▸ Excerpts from a dataset
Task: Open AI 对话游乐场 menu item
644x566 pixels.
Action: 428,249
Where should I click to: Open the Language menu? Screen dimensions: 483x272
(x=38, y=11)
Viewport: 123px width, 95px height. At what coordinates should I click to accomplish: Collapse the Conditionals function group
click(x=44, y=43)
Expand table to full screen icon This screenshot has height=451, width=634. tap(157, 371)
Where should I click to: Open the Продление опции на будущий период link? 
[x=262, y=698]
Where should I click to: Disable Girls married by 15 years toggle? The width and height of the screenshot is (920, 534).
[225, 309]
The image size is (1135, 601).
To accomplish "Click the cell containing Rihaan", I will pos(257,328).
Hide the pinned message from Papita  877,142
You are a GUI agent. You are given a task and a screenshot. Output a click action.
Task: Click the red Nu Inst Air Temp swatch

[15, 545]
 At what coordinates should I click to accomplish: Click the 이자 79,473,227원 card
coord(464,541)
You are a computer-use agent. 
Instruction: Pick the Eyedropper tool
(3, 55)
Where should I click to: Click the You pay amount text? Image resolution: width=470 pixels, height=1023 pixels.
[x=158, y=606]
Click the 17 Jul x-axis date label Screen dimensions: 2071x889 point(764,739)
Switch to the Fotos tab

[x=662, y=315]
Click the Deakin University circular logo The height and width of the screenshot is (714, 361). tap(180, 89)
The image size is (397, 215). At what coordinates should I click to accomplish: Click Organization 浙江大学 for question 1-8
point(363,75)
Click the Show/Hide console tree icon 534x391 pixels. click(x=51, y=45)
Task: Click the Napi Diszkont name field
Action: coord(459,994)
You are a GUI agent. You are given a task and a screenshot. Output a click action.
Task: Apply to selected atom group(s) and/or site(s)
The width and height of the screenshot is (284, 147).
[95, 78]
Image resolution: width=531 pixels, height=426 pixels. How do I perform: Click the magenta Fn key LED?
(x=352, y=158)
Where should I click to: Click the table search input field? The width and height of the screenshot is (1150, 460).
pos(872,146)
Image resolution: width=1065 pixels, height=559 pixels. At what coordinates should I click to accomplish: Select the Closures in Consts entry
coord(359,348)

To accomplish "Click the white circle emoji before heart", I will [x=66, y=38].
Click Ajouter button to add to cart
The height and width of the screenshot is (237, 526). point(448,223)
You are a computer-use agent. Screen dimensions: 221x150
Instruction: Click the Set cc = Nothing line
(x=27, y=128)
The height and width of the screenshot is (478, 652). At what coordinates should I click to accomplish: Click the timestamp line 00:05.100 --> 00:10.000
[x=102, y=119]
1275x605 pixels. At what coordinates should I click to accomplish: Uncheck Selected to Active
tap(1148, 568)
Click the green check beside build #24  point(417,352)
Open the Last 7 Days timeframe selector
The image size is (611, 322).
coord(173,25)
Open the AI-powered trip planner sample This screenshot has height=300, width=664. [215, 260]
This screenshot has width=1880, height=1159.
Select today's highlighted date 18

▸ Your instructions
Would you please write out the entries again exactly?

▸ Solution to the exercise
Task: Open AI 对话游乐场 menu item
644x566 pixels.
Action: 428,249
Where should I click to: Open the Language menu? Screen dimensions: 483x272
(x=38, y=11)
Viewport: 123px width, 95px height. At what coordinates should I click to accomplish: Collapse the Conditionals function group
click(x=44, y=43)
Expand table to full screen icon This screenshot has height=451, width=634. tap(157, 371)
Where should I click to: Open the Продление опции на будущий период link? 
[x=262, y=698]
Where should I click to: Disable Girls married by 15 years toggle? The width and height of the screenshot is (920, 534).
[225, 309]
The image size is (1135, 601).
To accomplish "Click the cell containing Rihaan", I will pos(257,328).
Hide the pinned message from Papita  877,142
You are a GUI agent. You are given a task and a screenshot. Output a click action.
Task: Click the red Nu Inst Air Temp swatch

[15, 545]
 At what coordinates should I click to accomplish: Click the 이자 79,473,227원 card
coord(464,541)
You are a computer-use agent. 
Instruction: Pick the Eyedropper tool
(3, 55)
Where should I click to: Click the You pay amount text? Image resolution: width=470 pixels, height=1023 pixels.
[x=158, y=606]
Click the 17 Jul x-axis date label Screen dimensions: 2071x889 point(764,739)
Switch to the Fotos tab

[x=662, y=315]
Click the Deakin University circular logo The height and width of the screenshot is (714, 361). tap(180, 89)
The image size is (397, 215). At what coordinates should I click to accomplish: Click Organization 浙江大学 for question 1-8
point(363,75)
Click the Show/Hide console tree icon 534x391 pixels. click(x=51, y=45)
Task: Click the Napi Diszkont name field
Action: coord(459,994)
You are a GUI agent. You are given a task and a screenshot. Output a click action.
Task: Apply to selected atom group(s) and/or site(s)
The width and height of the screenshot is (284, 147).
[95, 78]
Image resolution: width=531 pixels, height=426 pixels. How do I perform: Click the magenta Fn key LED?
(x=352, y=158)
Where should I click to: Click the table search input field? The width and height of the screenshot is (1150, 460).
pos(872,146)
Image resolution: width=1065 pixels, height=559 pixels. At what coordinates should I click to accomplish: Select the Closures in Consts entry
coord(359,348)

To accomplish "Click the white circle emoji before heart", I will [x=66, y=38].
Click Ajouter button to add to cart
The height and width of the screenshot is (237, 526). point(448,223)
You are a computer-use agent. Screen dimensions: 221x150
Instruction: Click the Set cc = Nothing line
(x=27, y=128)
The height and width of the screenshot is (478, 652). At what coordinates should I click to accomplish: Click the timestamp line 00:05.100 --> 00:10.000
[x=102, y=119]
1275x605 pixels. At what coordinates should I click to accomplish: Uncheck Selected to Active
tap(1148, 568)
Click the green check beside build #24  point(417,352)
Open the Last 7 Days timeframe selector
The image size is (611, 322).
coord(173,25)
Open the AI-powered trip planner sample This screenshot has height=300, width=664. [215, 260]
This screenshot has width=1880, height=1159.
Select today's highlighted date 18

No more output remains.